The rejection stands if the ALJ provided specific and legitimate reasons to support it. He did not. The ALJ provided two reasons for discounting Dr. Kharrazi's opinion. First, he asserted that certain of Dr. Kharrazi's opinions were "quite conclusory and are of no probative value." (AR 16.) That description does not apply to the permanent and stationary reports at issue here. Both are well supported -- by Dr. Kharrazi's extensive history of treating Plaintiff as well as his examinations concurrent with the reports -- and well explained. (See AR 252-57, 321-22.) Next, the ALJ surmised that it was "possible" that Dr. Kharrazi's opinions referred "solely to [Plaintiff's] inability to perform past work as a driver with the various transportation companies which would not be inconsistent with the conclusion reached in this decision." (AR 16.) Nothing in Dr. Kharrazi's reports suggests that his assessment of Plaintiff's work restrictions was applicable only to her past work as a driver. To the contrary, the reports refer to Plaintiff's work restrictions in performing any type of job. (See AR 256, 322.) Thus, the ALJ has not provided specific and legitimate reasons to discount Dr. Kharrazi's opinions.

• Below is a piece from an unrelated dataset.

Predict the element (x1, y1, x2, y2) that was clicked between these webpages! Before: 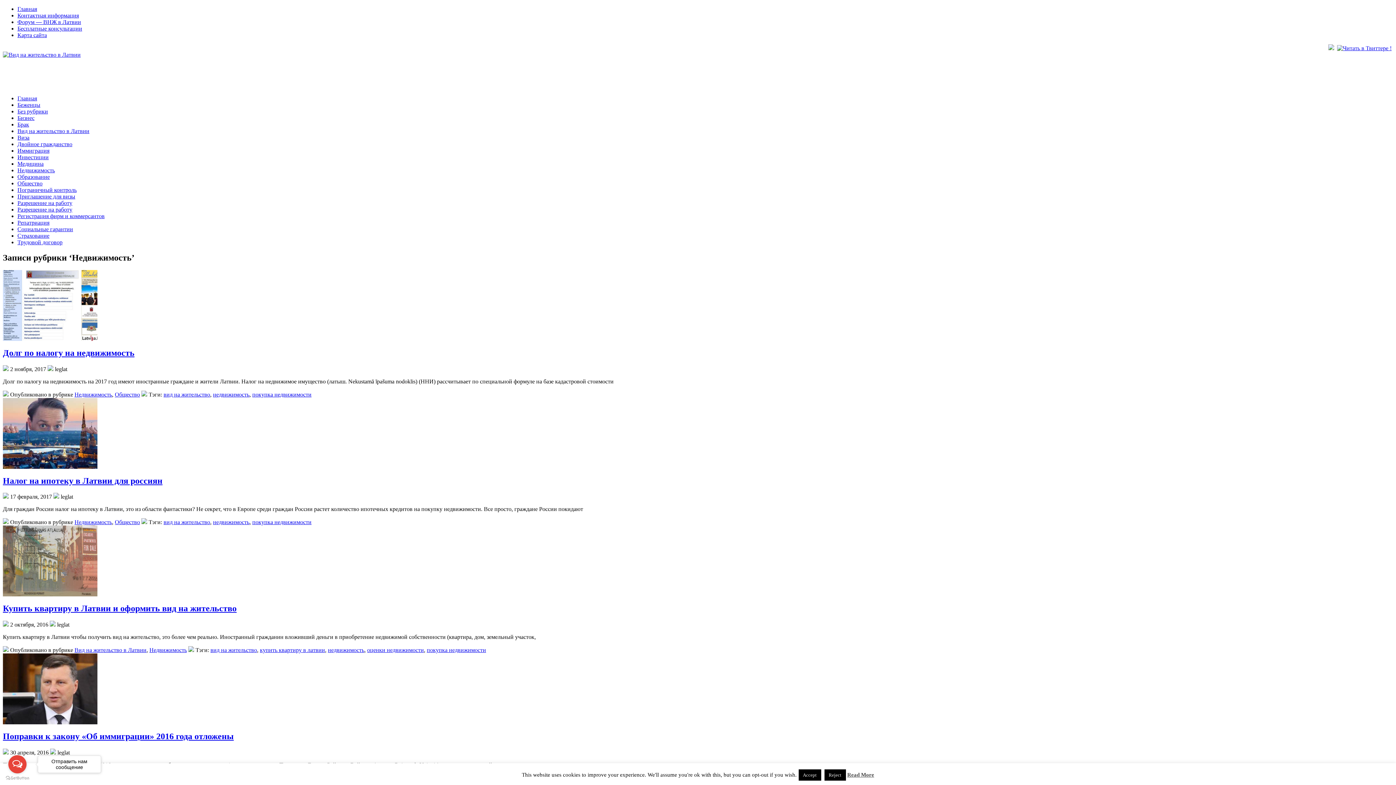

Remand is warranted for the ALJ to accurately evaluate Dr. Kharrazi's opinions and translate his assessments into Social Security terminology. As Plaintiff's arguments make clear, reassessment of Dr. Kharrazi's opinions may require the ALJ to pose a new hypothetical question to the vocational expert, revisit his step four determination, and possibly proceed to step five of the sequential evaluation.


IT IS HEREBY ORDERED that the decision of the Commissioner of Social Security is REVERSED and REMANDED for further proceedings in accordance with this Memorandum Opinion and Order and with law.